An open API service indexing awesome lists of open source software.

https://github.com/flyingfathead/unicode-sheriff

Unicode Sheriff: the ultimate tool for wrangling rogue characters and taming wild encodings!
https://github.com/flyingfathead/unicode-sheriff

Last synced: 14 days ago
JSON representation

Unicode Sheriff: the ultimate tool for wrangling rogue characters and taming wild encodings!

Awesome Lists containing this project

README

          

# unicode-sheriff

Unicode Sheriff is a powerful tool designed to help you clean up pesky, broken Unicode characters in your text files. It provides an efficient and user-friendly solution for handling encoding issues and ensuring your text files are free from invalid or corrupted Unicode sequences.

## Features

- Detects and fixes invalid UTF-8 sequences in text files.
- Provides options for automatic error fixing or interactive confirmation.
- Supports bulk processing of multiple files and directories.
- Offers the ability to overwrite existing files or create new fixed versions.
- Includes a helpful progress indicator and detailed error reporting.

## Usage

To use Unicode Sheriff, follow these steps:

1. Install Python 3 on your system if you haven't already.

2. Clone the repository or download the `unicode-sheriff.py` script.

3. Open a terminal or command prompt and navigate to the directory containing the `unicode-sheriff.py` script.

4. Run the following command to clean up a single file:

```
python unicode-sheriff.py [file_path]
```

Replace `[file_path]` with the path to the file you want to process.

5. Run the following command to clean up all text files in a directory (including subdirectories):

```
python unicode-sheriff.py [directory_path]
```

Replace `[directory_path]` with the path to the directory you want to process.

6. Use the available options to customize the cleaning process:
- `--auto`: Automatically fix all errors without confirmation.
- `--overwrite`: Overwrite existing files with the fixed versions.
- `--moveold`: Create a directory named "old" in the text source directory and move the old versions there.
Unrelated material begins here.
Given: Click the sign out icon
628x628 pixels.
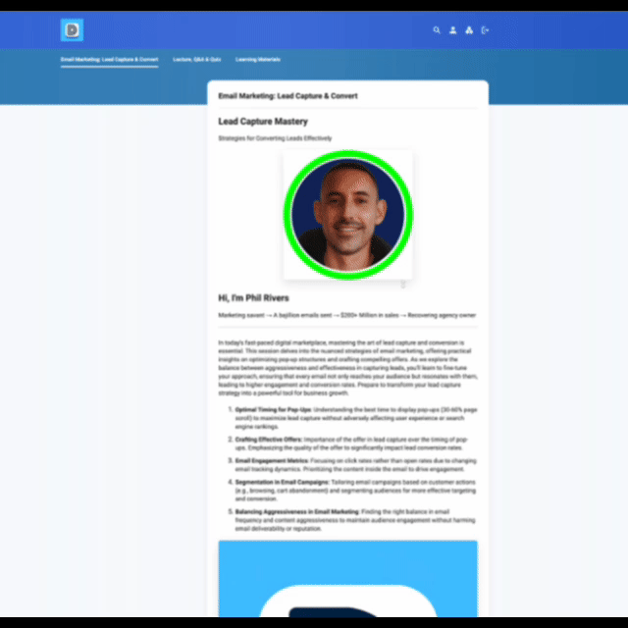Looking at the screenshot, I should point(485,30).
7. Sit back and let Unicode Sheriff do its magic! The tool will analyze the text files, identify any invalid Unicode sequences, and provide options for fixing or confirming the changes.

8. Once the process is complete, Unicode Sheriff will generate fixed versions of the files, ensuring your text files are now free from broken Unicode characters.

## Contribution

Unicode Sheriff is an open-source project, and contributions are welcome! If you encounter any issues, have suggestions for improvements, or want to contribute code, please feel free to submit a pull request or open an issue on the [GitHub repository](https://github.com/FlyingFathead/unicode-sheriff).

## License

Unicode Sheriff is released under the [MIT License](LICENSE).